== Excerpt ==

What makes a story sensual – as opposed to just “hot”?

When sex is more than just hot décor

Sarah Dahl blog

Just cute … or with depth and grit?

We have tons of stories, in book and on screen, which use sex to infuse excitement. Few manage to make the sex a meaningful plot point in itself. But think of the “Outlander” series and how amazingly well done the intimate scenes are. The entire plot needs this intimacy, because it does something to the characters. It changes them and therefore the plot arc. Sex is a necessary part of the story, not just arousing décor.

What is sensual?

By definition, sensual means enjoyable, pleasing, fulfilling to the senses (mostly with a sexual onnotation). And hey, we’re talking about steamy romance some might describe as erotica, BUT I strongly disagree: My writing colleague and a master of the genre, J.D. Lexx, described my craft as “intricate plots that just happen to be sensual”. The erotic undertones or actions aren’t just a means to an end. They are embedded in plots with depth and character development, authentic setting- and period-descriptions. The sexual tension unfolds slowly. There is real longing, a deep yearning for the other person, I show the multi-layered emotions and conflicts the protagonists have to go through. I don’t follow the usual rules of neither romance nor erotica.

===
== Data extract ==

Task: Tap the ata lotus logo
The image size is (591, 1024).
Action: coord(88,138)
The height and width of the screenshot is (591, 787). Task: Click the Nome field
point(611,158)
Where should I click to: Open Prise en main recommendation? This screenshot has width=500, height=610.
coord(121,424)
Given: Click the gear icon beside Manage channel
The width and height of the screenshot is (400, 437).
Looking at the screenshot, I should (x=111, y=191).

===
== Data extract ==

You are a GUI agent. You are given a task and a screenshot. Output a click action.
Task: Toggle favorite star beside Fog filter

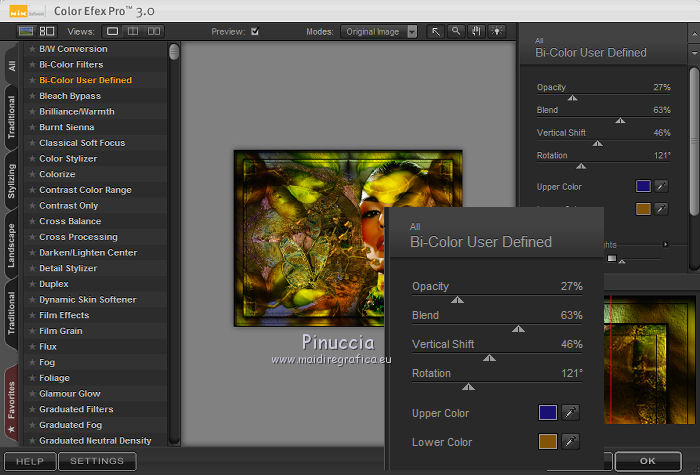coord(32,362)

===

> [Given task]
Return, word for word, the part of the blog post on sensual stories that opens with the words containing "By definition, sensual" and closes with "romance nor erotica.". The data above was drawn from a separate source and is unrelated to the blog post on sensual stories.

> [Response to this task]
By definition, sensual means enjoyable, pleasing, fulfilling to the senses (mostly with a sexual onnotation). And hey, we’re talking about steamy romance some might describe as erotica, BUT I strongly disagree: My writing colleague and a master of the genre, J.D. Lexx, described my craft as “intricate plots that just happen to be sensual”. The erotic undertones or actions aren’t just a means to an end. They are embedded in plots with depth and character development, authentic setting- and period-descriptions. The sexual tension unfolds slowly. There is real longing, a deep yearning for the other person, I show the multi-layered emotions and conflicts the protagonists have to go through. I don’t follow the usual rules of neither romance nor erotica.